The WIP The global source for women's perspectives

A Comprehensive Health Strategy Can End Cervical Cancer Deaths

Originally published at IPPF/WHR

In January, health providers throughout the United States recognized Cervical Cancer Awareness Month, reminding women and adolescent girls of the steps needed to prevent this disease.

The good news is that cervical cancer is one of the most preventable cancers when caught early. It is caused by specific types of the Human Papillomavirus (HPV), which is a common infection that nearly everyone who is sexually active will have at some point in their lives. Among medical professionals there is a general consensus that vaccinations, regular pap tests beginning at the age of 21, and HPV tests help prevent and detect cervical cancer. There are also vaccines that block the types of HPV that are most often found with cervical cancers, and screenings can help identify the women who are most at risk.

The solution is to ensure that more women have access to better health care, including the HPV vaccine. When given to young women, these vaccines can prevent up to 70 percent of new cases of cervical cancer. Throughout the region, our partners are piloting innovative—and effective—programs to ensure that all women have access to quality sexual and reproductive health care, including screening for cervical cancer:For many women, however, regular pap tests and vaccinations remain out of reach. Weak health systems, high health care costs, and restrictive policies prevent many women—especially rural populations and adolescents—from accessing regular preventative care. In Latin America and the Caribbean, the incidence of cervical cancer is roughly 5 times the number of cases that occur in the US and Canada. And the number of deaths recorded annually is almost 7 times greater than the number of deaths recorded annually in North America.

In Bolivia, the toll of cervical cancer is especially tragic. Every day, five women die from cervical cancer, and nearly 3 million young women are at risk for developing this preventable disease. In response, we worked closely with CIES, our partner on the ground, to educate parents and young girls about the HPV vaccine as a simple and effective means for preventing cervical cancer. Then, CIES set out to provide the vaccine to girls in poor urban and isolated rural areas with the most difficult access to services. Our campaign against cervical cancer in Bolivia resulted in nearly 87,000 girls being vaccinated against the disease.

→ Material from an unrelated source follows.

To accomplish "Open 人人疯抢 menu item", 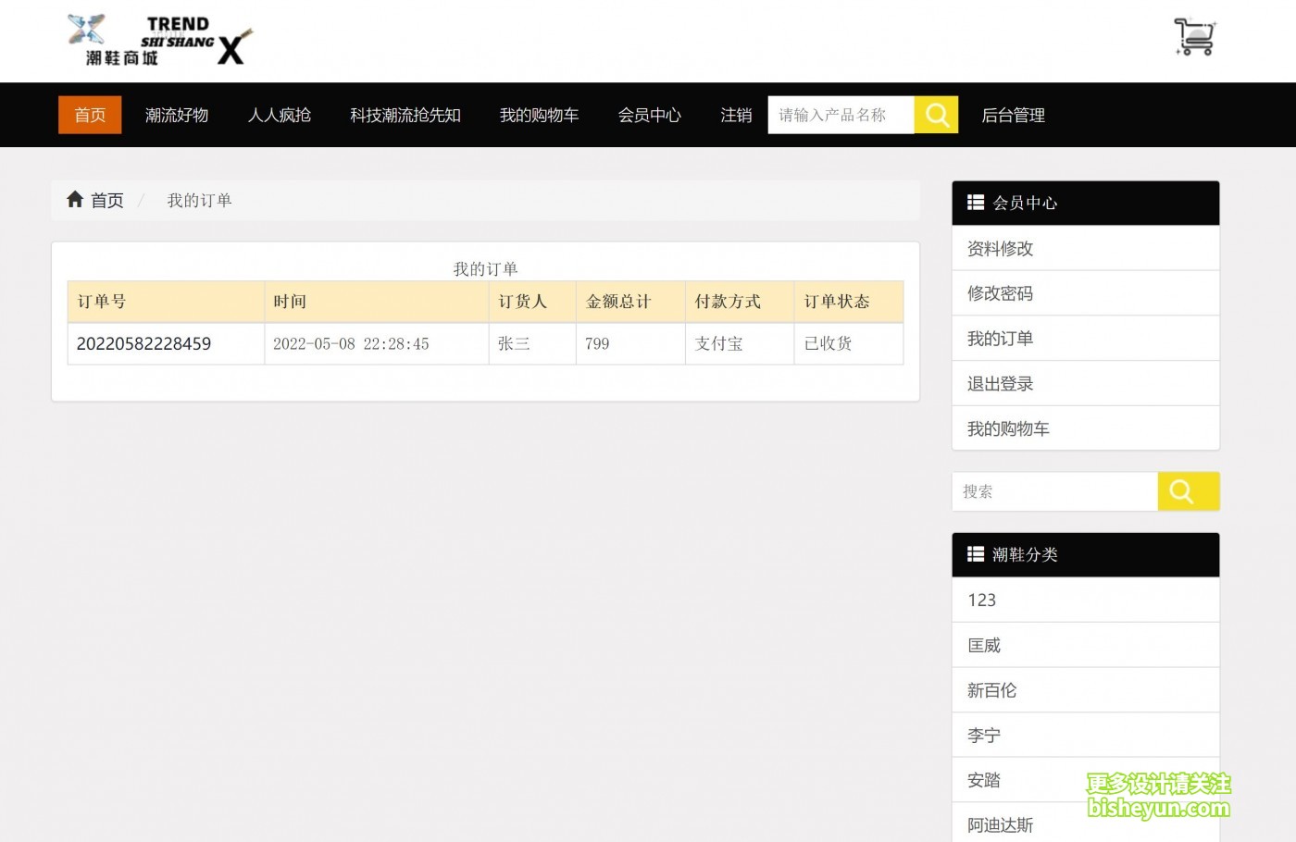I will [x=280, y=115].

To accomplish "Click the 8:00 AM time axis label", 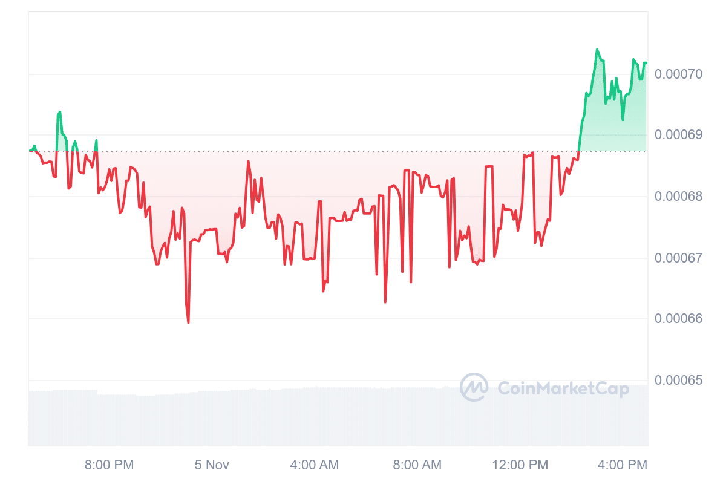I will [x=417, y=465].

In Haiti, day-to-day life continues to be a struggle in the aftermath of the devastating earthquake. Lack of infrastructure, poor quality roads, and the high number of people still seeking permanent housing make reaching—and treating—vulnerable populations a challenge. Working with our partner, PROFAMIL, we’ve implemented a breakthrough innovation for detecting precancerous cervical lesions with the naked eye. This approach does not require sophisticated lab equipment, assessment is immediate, and usually the client can be treated during the same visit. With this simple, cost-effective method, we are now able to identify up to 79 percent of women at high risk of developing cervical cancer.

Women in developing countries account for 80 percent of all new cases of cervical cancer worldwide, and new research shows this rate is continuing to rise. Effective screening programs are largely unavailable in poor countries. As a result, most women with cervical cancer obtain health services only after the disease has reached an untreatable advanced stage, condemning them to a horrible death.

A comprehensive approach that includes screening, pre-cancer treatment, and HPV vaccination could save the lives of the nearly 300,000 women who will die from cervical cancer this year. This approach also requires sexuality education where young people learn how to protect themselves and investments in emerging technologies like a rapid HPV test.

More than anything else, putting an end to these preventable deaths requires political will, resources, and cooperation — and the belief that even one death from cervical cancer is too many.